母の家に行き、ノートパソコンを立ち上げ、病院のホームページを見せると母は「すごいねぇ。こんなにいろいろ調べられるんだね」と感心します。母の携帯電話でも検索は出来るのですが、これまで「インターネットなんて使わなくたって生きていられる!」と豪語していたので、教えることもありませんでした。ですので、日曜日が母にとって、ホームページを見た初めての日だったのです。
クリックして病院の診療科、診察日、担当医師の名前や経歴などが書かれているページを見せていくと、母は「すごいねぇ」と興味深そうに画面に見入ります。
「お母さんの携帯電話でもネット検索できるんだよ。教えてあげる。覚えてみる?」と聞くと、母は「じゃあ、教えて」と言います。母の携帯電話でグーグル検索の仕方、そして画面に出てきた情報のどこをクリックすれば良いのかなどを教えました。
母に画面操作を教えながら、病院を決めました。母はその総合病院の脳神経内科の先生の名前と診療日をメモ書きしていました。そして、私が今朝、その病院に電話をして予約を入れると決め、私は自宅に戻りました。
寝支度をしていた夜10時ごろ、母から電話がありました。明るい声で、「自分で予約をしてみようと思う。自分で出来ることは自分でしたほうがボケ防止になるから」と言います。
そして今朝、再び母から電話がありました。気になっていたHクリニックについて携帯電話でネット検索したところ、なかなか良さそうなので、下見がてらに自分で行ってみるーと言います。私は今日は研究室に行く日なので、ついて行けません。母は「大丈夫だよ。自分で行けるから」と言います。
そして、今日の夕方、母から電話で報告がありました。母は一人でクリニックに行き、外観を見て、あまりよくないと判断し、自宅に戻り、総合病院に電話をして水曜日の予約を取ったと言います。
Hクリニックの最寄り駅はとても大きなJRの駅。母はその駅に行くのは初めてなので、自宅最寄り駅から駅員さんに尋ねながら電車を乗り継ぎ、その駅にたどり着き、タクシーを拾ってHクリニックに行ったと言います。JR駅は私でさえ苦手なのに、徒歩7分の住宅街のクリニックに自力で辿りついたのです。
「タクシーの運転手さんもおじいちゃんでね。Hクリニックのことを知らないの。で、メモに書いておいた住所を伝えたら、何やら調べてくれて、連れていってくれたよ。道がくねくねしていたけど、建物とか目印になるもの覚えていったから、帰りは駅まで迷わず歩いて帰れた。

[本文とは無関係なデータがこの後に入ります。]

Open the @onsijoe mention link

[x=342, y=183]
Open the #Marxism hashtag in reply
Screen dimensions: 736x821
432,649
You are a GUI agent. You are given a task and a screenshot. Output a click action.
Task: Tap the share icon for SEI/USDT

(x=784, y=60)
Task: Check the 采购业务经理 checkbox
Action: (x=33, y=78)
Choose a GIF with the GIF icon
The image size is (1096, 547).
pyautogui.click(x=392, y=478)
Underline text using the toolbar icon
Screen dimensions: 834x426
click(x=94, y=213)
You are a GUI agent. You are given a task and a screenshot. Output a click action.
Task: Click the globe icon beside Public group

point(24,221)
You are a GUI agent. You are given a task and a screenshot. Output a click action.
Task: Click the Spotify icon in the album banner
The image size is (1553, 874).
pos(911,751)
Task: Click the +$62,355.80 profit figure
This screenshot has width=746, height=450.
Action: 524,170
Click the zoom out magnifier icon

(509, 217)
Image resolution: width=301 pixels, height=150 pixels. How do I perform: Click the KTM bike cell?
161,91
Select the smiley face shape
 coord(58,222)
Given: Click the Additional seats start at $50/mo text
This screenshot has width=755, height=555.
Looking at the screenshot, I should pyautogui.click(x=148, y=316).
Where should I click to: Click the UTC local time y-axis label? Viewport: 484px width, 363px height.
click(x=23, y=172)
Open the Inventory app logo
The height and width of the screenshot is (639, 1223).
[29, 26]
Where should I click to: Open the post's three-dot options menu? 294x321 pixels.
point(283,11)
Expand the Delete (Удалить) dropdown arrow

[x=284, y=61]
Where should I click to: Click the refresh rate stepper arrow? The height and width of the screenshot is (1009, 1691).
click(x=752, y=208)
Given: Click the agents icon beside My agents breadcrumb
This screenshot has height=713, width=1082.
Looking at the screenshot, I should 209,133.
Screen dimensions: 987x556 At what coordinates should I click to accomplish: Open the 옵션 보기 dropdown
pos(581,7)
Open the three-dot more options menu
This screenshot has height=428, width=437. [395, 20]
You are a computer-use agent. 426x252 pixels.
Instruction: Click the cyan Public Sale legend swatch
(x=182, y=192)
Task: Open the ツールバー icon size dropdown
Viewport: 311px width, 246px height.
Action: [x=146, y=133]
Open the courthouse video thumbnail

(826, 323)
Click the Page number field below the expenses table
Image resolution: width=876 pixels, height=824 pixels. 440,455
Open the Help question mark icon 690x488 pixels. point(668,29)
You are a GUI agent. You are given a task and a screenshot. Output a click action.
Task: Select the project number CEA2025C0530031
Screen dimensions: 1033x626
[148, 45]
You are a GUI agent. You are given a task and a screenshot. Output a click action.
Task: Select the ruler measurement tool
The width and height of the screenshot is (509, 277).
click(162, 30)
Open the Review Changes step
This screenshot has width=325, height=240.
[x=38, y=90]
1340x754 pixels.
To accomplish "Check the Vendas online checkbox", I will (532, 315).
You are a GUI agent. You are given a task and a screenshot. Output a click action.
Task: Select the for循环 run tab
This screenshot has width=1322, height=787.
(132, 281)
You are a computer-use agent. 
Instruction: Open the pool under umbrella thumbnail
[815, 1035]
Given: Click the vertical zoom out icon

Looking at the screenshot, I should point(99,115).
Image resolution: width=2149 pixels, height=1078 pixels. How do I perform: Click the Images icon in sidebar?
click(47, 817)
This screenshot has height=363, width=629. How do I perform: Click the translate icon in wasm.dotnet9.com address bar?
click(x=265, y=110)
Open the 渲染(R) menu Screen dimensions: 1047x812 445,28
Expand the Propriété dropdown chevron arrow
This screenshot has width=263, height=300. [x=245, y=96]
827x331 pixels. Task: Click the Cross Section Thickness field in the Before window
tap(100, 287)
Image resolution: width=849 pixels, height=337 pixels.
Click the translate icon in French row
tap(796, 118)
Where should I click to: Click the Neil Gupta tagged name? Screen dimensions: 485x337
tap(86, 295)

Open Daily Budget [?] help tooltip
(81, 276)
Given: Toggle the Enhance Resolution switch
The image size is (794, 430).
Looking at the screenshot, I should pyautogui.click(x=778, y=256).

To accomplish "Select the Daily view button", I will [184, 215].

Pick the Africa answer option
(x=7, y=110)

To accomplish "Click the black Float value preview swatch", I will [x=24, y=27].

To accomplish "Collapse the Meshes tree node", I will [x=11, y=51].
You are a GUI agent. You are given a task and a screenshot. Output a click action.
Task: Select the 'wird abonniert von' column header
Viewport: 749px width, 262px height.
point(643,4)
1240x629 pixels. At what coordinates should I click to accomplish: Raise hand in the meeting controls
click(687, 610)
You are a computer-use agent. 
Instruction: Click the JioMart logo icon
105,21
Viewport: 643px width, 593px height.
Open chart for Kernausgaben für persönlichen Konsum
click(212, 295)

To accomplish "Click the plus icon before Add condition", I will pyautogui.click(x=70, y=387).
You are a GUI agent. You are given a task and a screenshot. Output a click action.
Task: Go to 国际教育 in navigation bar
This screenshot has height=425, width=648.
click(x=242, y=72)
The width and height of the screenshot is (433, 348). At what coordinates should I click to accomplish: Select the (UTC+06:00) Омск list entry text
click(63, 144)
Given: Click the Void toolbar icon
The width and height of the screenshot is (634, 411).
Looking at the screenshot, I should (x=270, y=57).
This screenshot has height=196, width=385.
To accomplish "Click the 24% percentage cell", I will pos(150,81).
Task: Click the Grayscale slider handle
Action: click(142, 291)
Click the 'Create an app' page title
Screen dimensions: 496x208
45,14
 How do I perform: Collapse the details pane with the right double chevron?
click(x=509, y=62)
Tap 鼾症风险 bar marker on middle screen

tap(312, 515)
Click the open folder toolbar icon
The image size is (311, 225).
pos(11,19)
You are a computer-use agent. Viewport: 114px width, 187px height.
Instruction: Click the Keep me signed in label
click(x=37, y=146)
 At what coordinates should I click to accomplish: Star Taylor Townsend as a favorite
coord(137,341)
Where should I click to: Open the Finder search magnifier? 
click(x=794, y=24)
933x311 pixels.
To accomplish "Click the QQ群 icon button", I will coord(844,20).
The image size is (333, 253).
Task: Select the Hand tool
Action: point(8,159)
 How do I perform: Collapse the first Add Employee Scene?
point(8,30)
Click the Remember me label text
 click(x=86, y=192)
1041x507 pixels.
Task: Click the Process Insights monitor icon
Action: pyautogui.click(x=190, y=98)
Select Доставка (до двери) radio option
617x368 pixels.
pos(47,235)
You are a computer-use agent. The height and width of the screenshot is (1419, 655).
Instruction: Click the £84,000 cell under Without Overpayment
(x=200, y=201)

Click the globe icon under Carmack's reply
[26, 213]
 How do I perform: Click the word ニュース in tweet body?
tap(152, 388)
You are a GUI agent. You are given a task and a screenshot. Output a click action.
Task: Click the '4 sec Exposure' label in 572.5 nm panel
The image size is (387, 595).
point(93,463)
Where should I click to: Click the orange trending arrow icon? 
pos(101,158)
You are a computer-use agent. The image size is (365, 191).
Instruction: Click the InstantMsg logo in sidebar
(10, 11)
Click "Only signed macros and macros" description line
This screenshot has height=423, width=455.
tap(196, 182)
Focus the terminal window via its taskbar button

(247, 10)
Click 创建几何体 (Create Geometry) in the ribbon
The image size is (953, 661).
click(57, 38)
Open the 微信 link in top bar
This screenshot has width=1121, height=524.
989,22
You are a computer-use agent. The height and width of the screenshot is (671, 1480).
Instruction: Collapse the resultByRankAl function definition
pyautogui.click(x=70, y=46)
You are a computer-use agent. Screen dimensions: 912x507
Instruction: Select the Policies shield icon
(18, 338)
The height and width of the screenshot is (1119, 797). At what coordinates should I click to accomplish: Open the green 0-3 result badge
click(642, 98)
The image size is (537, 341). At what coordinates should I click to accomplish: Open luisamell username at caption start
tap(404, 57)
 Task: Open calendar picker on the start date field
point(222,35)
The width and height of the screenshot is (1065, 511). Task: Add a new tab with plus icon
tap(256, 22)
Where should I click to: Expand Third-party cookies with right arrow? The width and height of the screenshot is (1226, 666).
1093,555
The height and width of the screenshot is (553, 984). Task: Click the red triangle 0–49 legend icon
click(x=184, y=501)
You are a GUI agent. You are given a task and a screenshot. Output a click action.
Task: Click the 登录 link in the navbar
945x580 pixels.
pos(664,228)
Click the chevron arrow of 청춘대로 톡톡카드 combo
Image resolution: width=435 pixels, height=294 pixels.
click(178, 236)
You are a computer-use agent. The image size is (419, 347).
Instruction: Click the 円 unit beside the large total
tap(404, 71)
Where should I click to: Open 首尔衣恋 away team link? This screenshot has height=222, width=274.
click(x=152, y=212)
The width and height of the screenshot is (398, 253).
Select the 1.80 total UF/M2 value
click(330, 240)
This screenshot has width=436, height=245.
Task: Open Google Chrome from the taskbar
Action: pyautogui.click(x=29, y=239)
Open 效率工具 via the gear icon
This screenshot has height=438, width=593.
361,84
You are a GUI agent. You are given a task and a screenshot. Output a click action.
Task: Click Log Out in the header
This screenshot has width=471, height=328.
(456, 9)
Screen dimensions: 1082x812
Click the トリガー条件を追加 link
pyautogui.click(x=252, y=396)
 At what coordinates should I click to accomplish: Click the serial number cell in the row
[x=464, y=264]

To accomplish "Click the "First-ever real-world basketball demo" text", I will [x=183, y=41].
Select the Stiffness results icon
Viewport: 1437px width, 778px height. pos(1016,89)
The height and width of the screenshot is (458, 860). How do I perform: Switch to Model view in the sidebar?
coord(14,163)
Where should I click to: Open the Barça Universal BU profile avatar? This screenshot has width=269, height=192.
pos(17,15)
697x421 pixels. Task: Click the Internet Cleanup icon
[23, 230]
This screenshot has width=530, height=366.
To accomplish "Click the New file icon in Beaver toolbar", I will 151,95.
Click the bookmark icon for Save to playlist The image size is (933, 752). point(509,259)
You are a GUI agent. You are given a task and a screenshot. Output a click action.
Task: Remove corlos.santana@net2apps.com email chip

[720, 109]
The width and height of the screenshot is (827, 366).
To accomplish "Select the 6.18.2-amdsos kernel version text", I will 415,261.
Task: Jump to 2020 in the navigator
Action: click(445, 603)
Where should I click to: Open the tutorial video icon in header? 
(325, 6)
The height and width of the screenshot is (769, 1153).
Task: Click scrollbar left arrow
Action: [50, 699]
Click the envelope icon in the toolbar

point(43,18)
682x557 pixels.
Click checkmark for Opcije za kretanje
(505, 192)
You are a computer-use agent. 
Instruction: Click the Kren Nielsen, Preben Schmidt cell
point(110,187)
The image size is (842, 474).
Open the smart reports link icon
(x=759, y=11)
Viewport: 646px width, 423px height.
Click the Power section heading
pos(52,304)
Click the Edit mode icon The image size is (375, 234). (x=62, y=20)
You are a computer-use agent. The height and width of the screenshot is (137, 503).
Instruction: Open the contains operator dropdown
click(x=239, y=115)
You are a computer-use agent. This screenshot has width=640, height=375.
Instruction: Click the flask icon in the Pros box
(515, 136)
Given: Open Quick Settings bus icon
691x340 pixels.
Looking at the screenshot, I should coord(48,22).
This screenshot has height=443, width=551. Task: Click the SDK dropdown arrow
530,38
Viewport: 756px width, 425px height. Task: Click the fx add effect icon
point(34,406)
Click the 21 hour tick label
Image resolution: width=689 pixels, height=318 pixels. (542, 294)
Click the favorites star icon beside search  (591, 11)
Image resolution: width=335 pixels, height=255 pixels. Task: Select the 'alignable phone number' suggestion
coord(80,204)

だから、今日は気分がいいの。自分はまだまだ大丈夫だって思えたからね」
いやぁ、我が母ながらあっぱれ。
Hクリニックについて母は、私が日曜日に教えたばかりのグーグル検索で調べていったそう。「あんたが教えてくれたでしょ。あの後、何度も復習したら、いろいろ調べられるようになってね。いやぁ、便利でびっくりしたよ。何でも分かるんだね」
そして、Hクリニックを目で見て確かめて、あまり良くなさそうだと判断してから、総合病院に電話をして、水曜日の予約を取り付けたそうです。
受付の人に生年月日を伝えたところ、「お子さんは一緒にいらっしゃいますか?って聞かれたから、いいえ、私一人で行きますって伝えたの」と母。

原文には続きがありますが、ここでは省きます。